Пусин подвизался в театральной студии знаменитого александрийского режиссера Евтихня Павловича Карпова, а затем перекочевал в студию Александра Николаевича Морозова, существовавшую на доходы от своей пекарни. В связи с этим Толька весело распевал: “Цыганка гадала, цыганка гадала, цыганка гадала – ты будешь игрок. вышло иначе, а вышло иначе, а вышло иначе – я стал хлебопек.” Читал неведомокем написанные вирши: “Был дом, где под окном и чиж, и соловей висели и пели. А рядом другой был дом, где за решетчатым окном антрепренеры прогоревшие сидели – так те не пели.” Но дальше этого не пошел. Умер от голода во время блокады Ленинграда.

Николай Швахгейм с последней парты – веселый паренек, склонный к браваде, изумительный карикатурист. Говорили, что после революции он оказался в Париже в амплуа шофера.

Его сосед Шлепаков – персонах эпизодический, пробывший у нас всего лишь года полтора – не более.
Третья колонка. Пусер Николай – Синозерский Михаил, Гусаковский Владимир и Бабановский Анатолий.
О Коле я уже писал. Гусаковский утверждал, что Колька сам переделал свою эстонскую фамилию Пусеп на французскую со звучным окончанием ” эр.” В связи с этим мы как-то “перевели” Колину фамилию на все языки мира. Все это, конечно, забылось, но были там греческий Пусеристрия – по аналогии с Каподистрией, испанский дон Хозе де Пусэ, китайский Пу-Сунь-Чай и лаконичный японский Ко-Пу. Последняя кличка пришлась Коле по вкусу и ею он подписывал адресуемые нам письма.

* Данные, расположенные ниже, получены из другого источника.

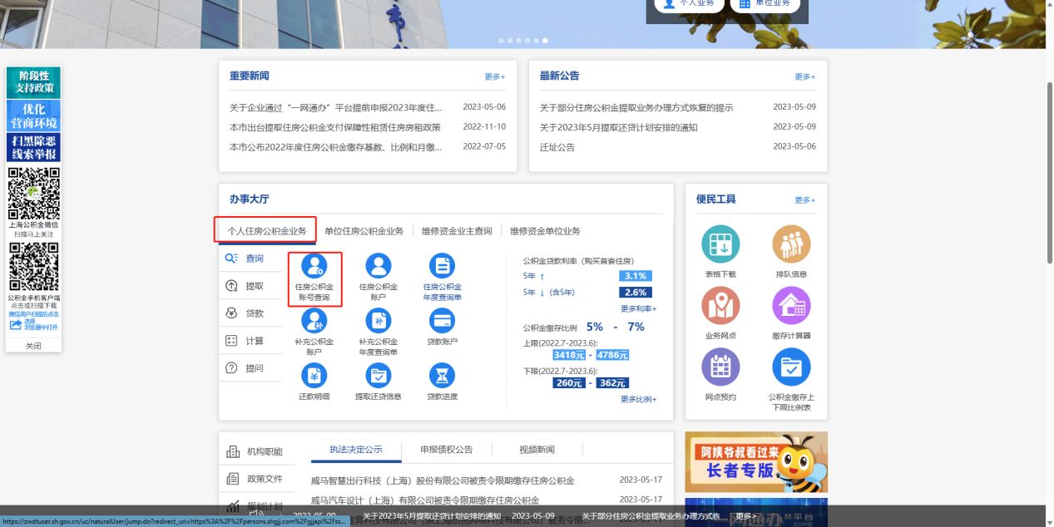Image resolution: width=1054 pixels, height=527 pixels.
Task: Open the 补充公积金账户 icon
Action: [x=314, y=321]
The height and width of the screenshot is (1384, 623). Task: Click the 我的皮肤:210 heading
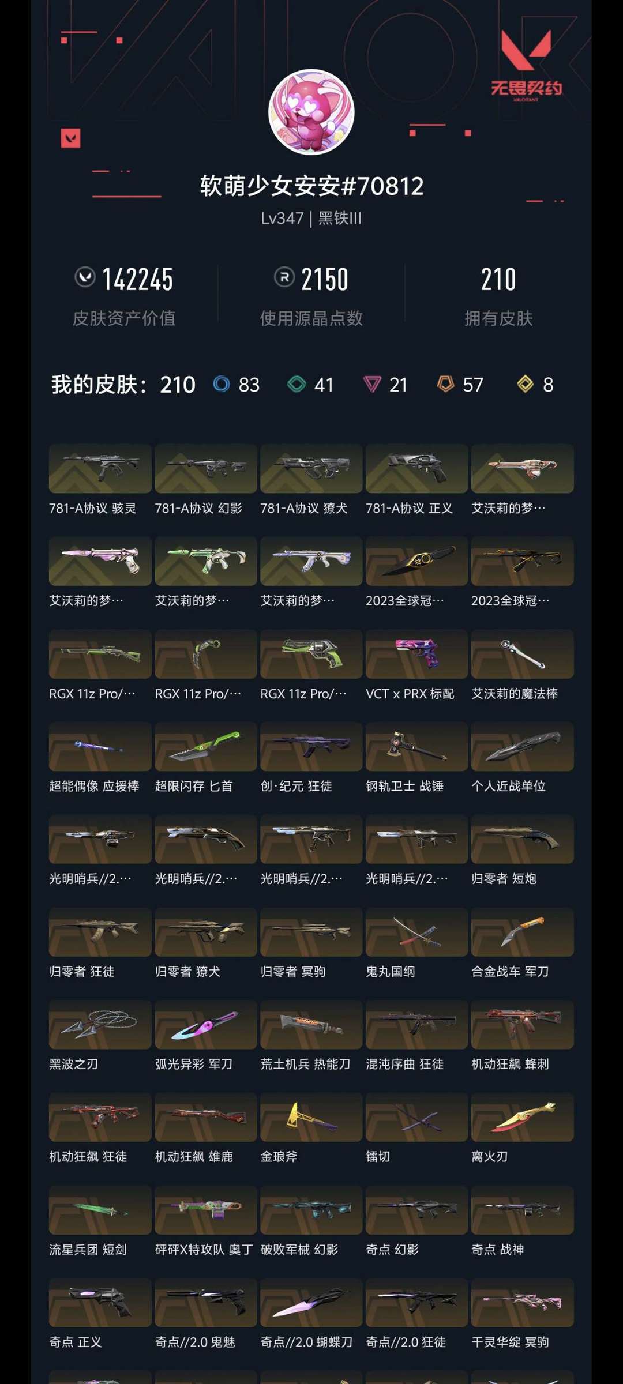pos(123,385)
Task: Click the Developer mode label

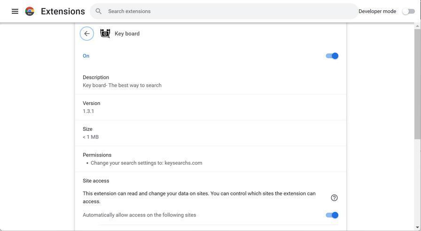Action: click(377, 11)
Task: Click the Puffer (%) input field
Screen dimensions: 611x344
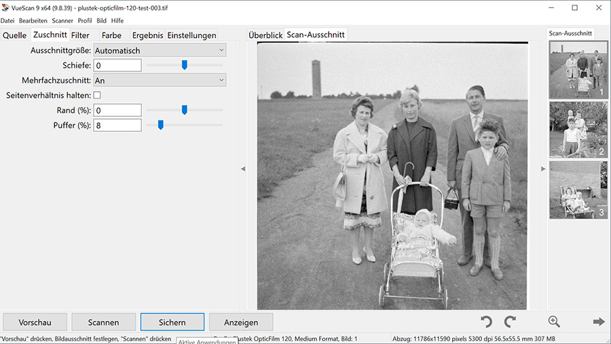Action: 117,125
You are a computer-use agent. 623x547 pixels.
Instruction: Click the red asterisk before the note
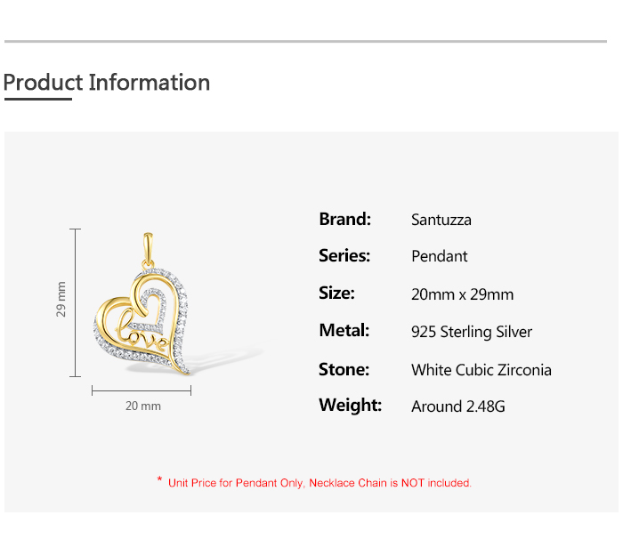click(x=159, y=481)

Миша Синозерский – спокойный и сдержанный коренастый крепыш – держался несколько в стороне от нас, но без пренебрежения правилами товарищества.

Осталось двое: Гусаковский и Бабановский. Первого упоминал и не раз упомяну в последующем. Поэтому сейчас замечу только, что его мало кто знал под “законным” именем. Владимир был трансформирован в Володуна, а последний превращен в Дуна. Так его именовали родные, товарищи и все знакомые, назови его кто-нибудь в нашей среде Владимиром или Володей – это прозвучало бы фальшиво. Дун!

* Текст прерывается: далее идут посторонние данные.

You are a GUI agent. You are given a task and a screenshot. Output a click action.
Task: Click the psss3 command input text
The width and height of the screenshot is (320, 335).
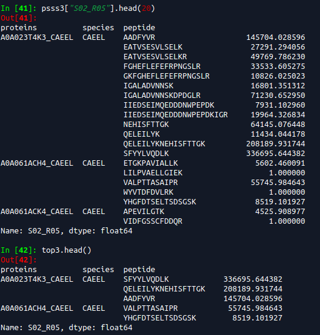[x=98, y=8]
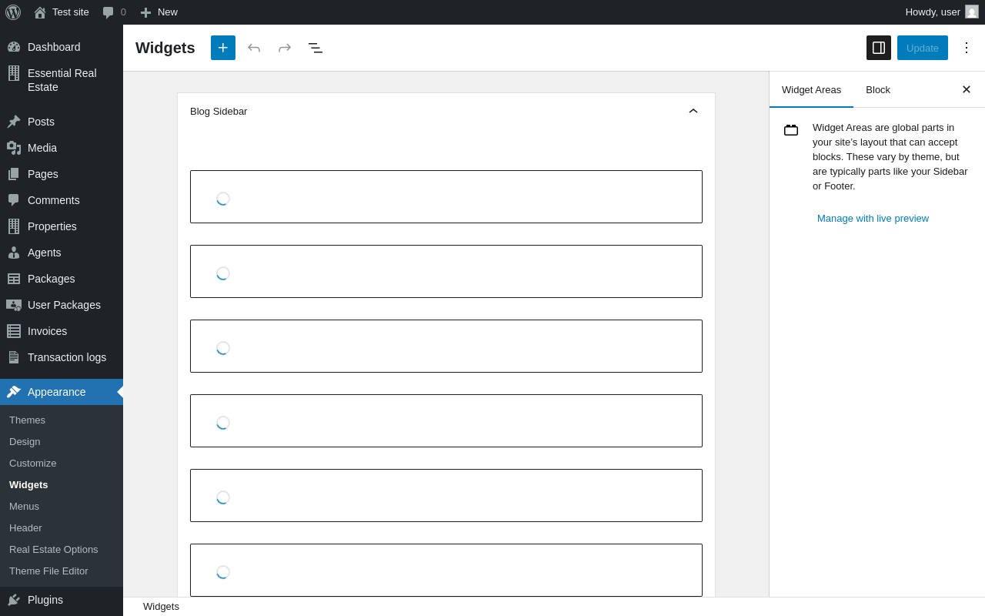Image resolution: width=985 pixels, height=616 pixels.
Task: Click the blue block inserter plus button
Action: point(223,48)
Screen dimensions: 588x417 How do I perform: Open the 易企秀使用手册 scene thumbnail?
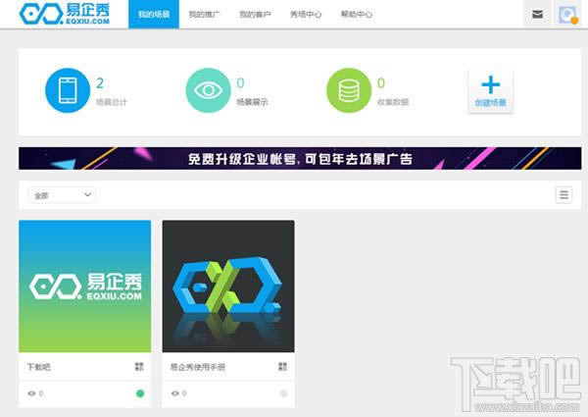pos(228,286)
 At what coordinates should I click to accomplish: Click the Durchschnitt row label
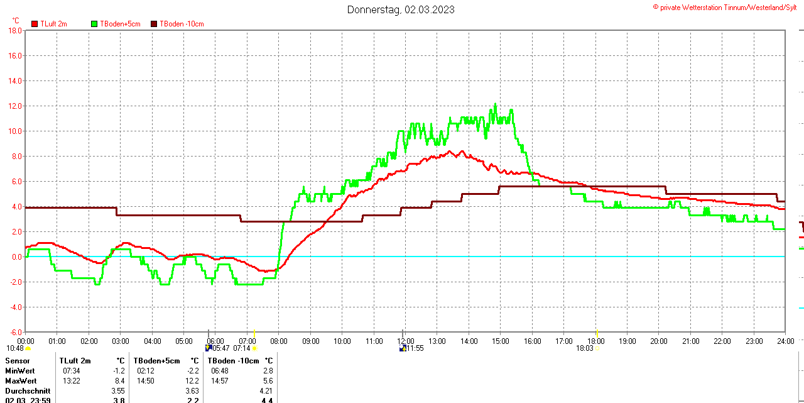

Последний. Тоська Бабановский. Тонный, самоуверенный молодой человек с прекрасными манерами и предрасположением к зазнайству. После каникулярного пребывания у отца в прифронтовой полосе – держался под душку военного и, ухаживая за очаровательными молодыми дамами, являл нам свое превосходство. Кончил электротехнический институт и исчез бесследно во второй половине тридцатых годов.
Все разные и с разными судьбами.

Были, конечно, и потери в пути. Выгнали зa тихие успехи и громкое поведение Пену Чурина. Отстал тихий и скромный, но бесталанный Костя Зимин. Отстал Малафеев. Помню как привлеченный для преподавания геометрии инженер путей сообщения Голендорф, знакомясь с нами, спросил: “Вы сын Ивана Ивановича?” И получил полный достоинства ответ: “Я и сам Иван Иванович!” А было тогда Ване лет тринадцать.

Кстати после Октябрьской революции Малафеев одним из первых оказался на службе в советском учреждении – военкомате.
Отстал Петр – Пеша – Пьер Ядров: беззаботный добряк и прирожденный комик. Своей коротко остриженной парообразной головой он пребольно ударял по черепу каждого приближавшегося к нему, но делал это с умниками не оставлявшими места для обид. С лицом озаренным счастливейшей улыбкой стоял он не произнося ни слова перед преподавателями зарабатывая очередную единицу. Руки по швам и только кисти рук виляют так уморительно, что класс же может удержаться от смеха.

Иванов и Коцелл – оба с выдающимися актерскими данными – не дойдя до седьмого класса подались в школы прапорщиков.
В конечном итоге, в 1917 году Тихвинское реальное училище окончило шестнадцать человек. В настоящее время у меня имеются сведения только о троих. Все они – Павел Александрович Арцыбашев, Владимир Казимирович Гусаковский и Николай Петрович Пусер – пенсионеры.